Adam Bayesian Gaussian Process Regression with Combined Kernel-Function-Based Monte Carlo Reliability Analysis of Non-Circular Deep Soft Rock Tunnel

Evaluating the reliability of deep soft rock tunnels is a very important issue to be solved. In this study, we propose a Monte Carlo simulation reliability analysis method (MCS–RAM) integrating the adaptive momentum stochastic optimization algorithm (Adam), Bayesian inference theory and Gaussian process regression (GPR) with combined kernel function, and we developed it in Python. The proposed method used the Latin hypercube sampling method to generate a dataset sample of geo-mechanical parameters, constructed combined kernel functions of GPR and used GPR to establish a surrogate model of the nonlinear mapping relationship between displacements and mechanical parameters of the surrounding rock. Adam was used to optimize the hyperparameters of the surrogate model. The Bayesian inference algorithm was used to obtain the probability distribution of geotechnical parameters and the optimal surrounding rock mechanical parameters.
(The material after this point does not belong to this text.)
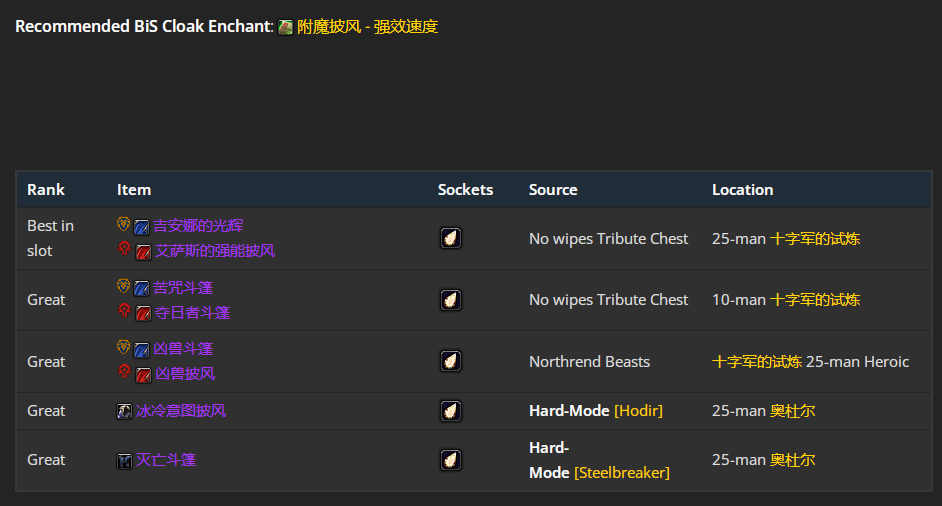Click the cloak enchant scroll icon
This screenshot has width=942, height=506.
(x=285, y=27)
Finally, the failure probability was computed using MCS–RAM based on the optimized surrogate model. Through the application of an engineering case, the results indicate that the proposed method has fewer prediction errors and stronger prediction ability than Kriging or XGBoost, and it can significantly save computational time compared with the traditional polynomial response surface method. The proposed method can be used in the reliability analysis of all shapes of tunnels.